44- Chronolgie des événements de la signature du Protectorat Français (19ème Partie)
Le journal officiel tunisien Er-Raid ne dit pas un mot de la convention conclue dans la journée de jeudi. Il se borna à publier une note sur l'entrevue qui eut lieu le vendredi matin au Bardo entre le bey, le général Bréart et M. Roustan. Voici cette note, qui est assurément fort originale, surtout étant donné le silence de la feuille officielle sur le traité du Bardo.
A V I S
Louange à Dieu.
Le Raîd tunisien informe le public qu'hier samedi une entrevue amicale a eu lieu entre S.A. le bey et M. le général Bréart, commandant en chef de l'armée française, qui se trouve dans le voisinage de la capitale.
Cette entrevue a eu lieu en présence du chargé d'affaires et consul général du magnanime gouvernement de
France. Elle avait pour but de démontrer les rapports d'amitié qui existent entre les deux nations.
Son Altesse a prié le susdit général d'abandonner son projet d'entrer dans la capitale, afin d'éviter la surexcitation qui aurait pu se produire parmi les habitants, par suite de ladite entrée; il l'a prié également de repartir avec son armée.
M. le général a acquiescé à cette demande, et Son Altesse a reçu de lui l'assurance que les troupes n'entreraient point à Tunis, et qu'elles reprendraient le chemin par lequel elles étaient venues, afin de rassurer les habitants et de leur affirmer la plus complète sécurité.
Nous nous empressons de publier le présent avis.
Tunis, 17 djoumada ethani 1298 (15 mai 1881).
La population européenne éprouva une vive satisfaction de voir la situation déblayée et surtout d'avoir auprès d'elle les troupes françaises dont la présence était une garantie pour sa sécurité. Pendant les journées du vendredi et du samedi, la route de Tunis à la Manouba et les trains du chemin de fer ne désemplirent pas. Les Français, les Israélites, les Maltais, les Mozabites se donnaient tous le camp français pour but de promenade.
La route était sillonnée à tout instant par des équipages de toute forme, carrosses, charrettes, siciliennes, mulets harnachés, bourriquots sur lesquels pendaient les longues jambes des négres. Les Européens commentaient beaucoup la nomination de M. Roustan au grade de ministre plénipotentiaire de 1ère classe dont la nouvelle s'était répandue le 13 au soir.
Les Italiens en montraient une vive irritation. La colonie française ne cachait pas par contre le contentement qu'elle éprouvait à voir récompenser notre habile et énergique représentant et à constater cette première et importante conséquence de la nouvelle situation. Elle se montrait moins satisfaite du maintien de Mustapha comme premier ministre.

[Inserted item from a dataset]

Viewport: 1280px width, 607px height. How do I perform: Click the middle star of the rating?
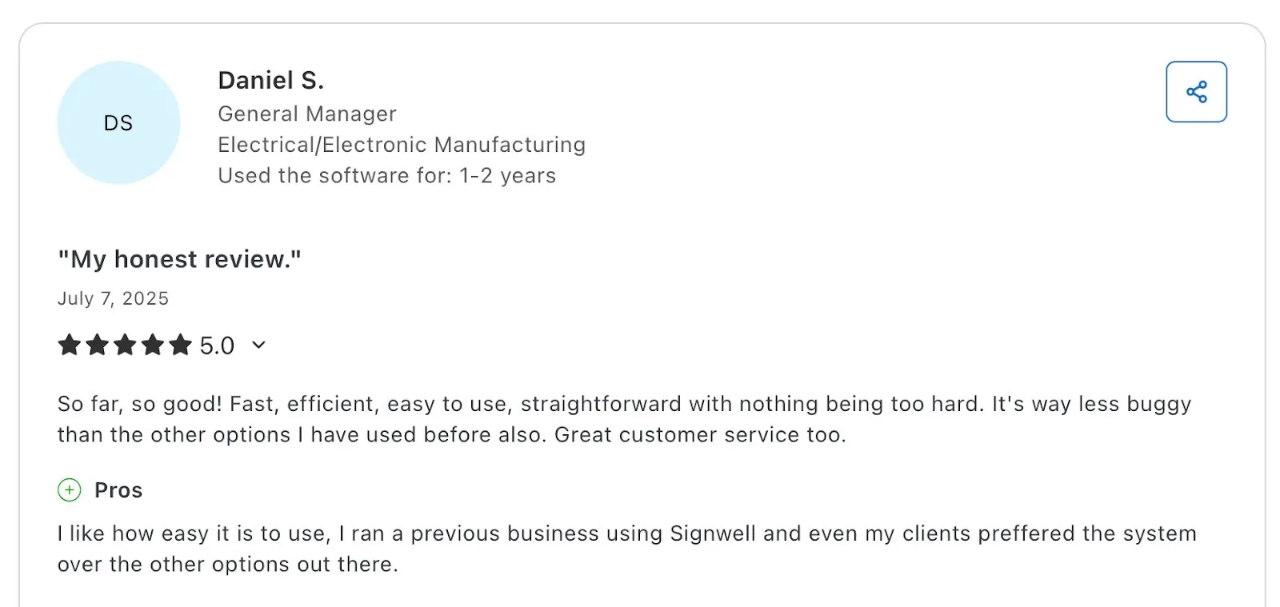coord(125,345)
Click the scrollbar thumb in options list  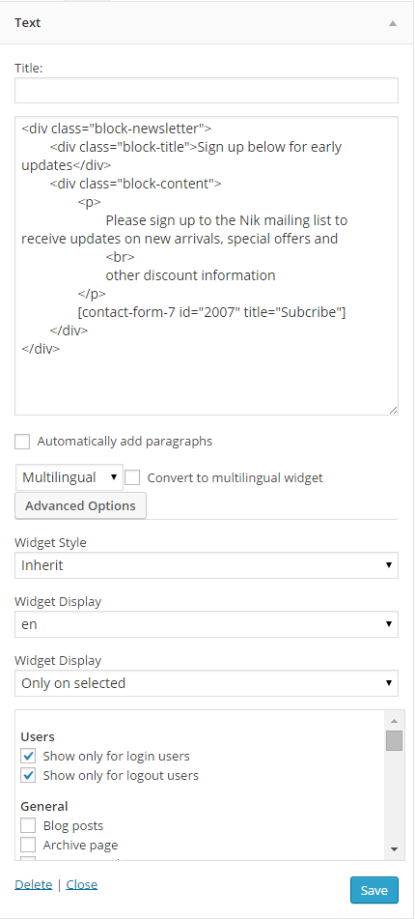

Dans la journée du dimanche 15 mai, le général Bréart passa la revue des troupes cantonnées à la Manouba. M. Roustan, en grande tenue, était présent à côté du général. Une foule très nombreuse était venue de Tunis. Plus de six mille personnes assistaient à la revue ; parmi elles très peu de musulmans.
Le bey devait assister la revue, mais au dernier moment il se fit excuser. La revue avait eu lieu à quatre heures.
A dix heures du matin, le général Bréart avait reçu la colonie française au palais du consulat, entouré de douze officiers d'état-major.
Le lendemain 16, les colonnes commencèrent leur mouvement pour rejoindre les brigades Logerot et Delebecque. Les troupes quittèrent le camp de la Manouba et se transportèrent à Djedeida où le général
Bréart devait rester jusqu'à la fin mai, pendant que la brigade Maurand, composée d'un bataillon du 38ème de ligne, du 30ème bataillon de chasseurs, d'un escadron du 1er hussards et d'une batterie d'artillerie se dirigeaient sur Mateur.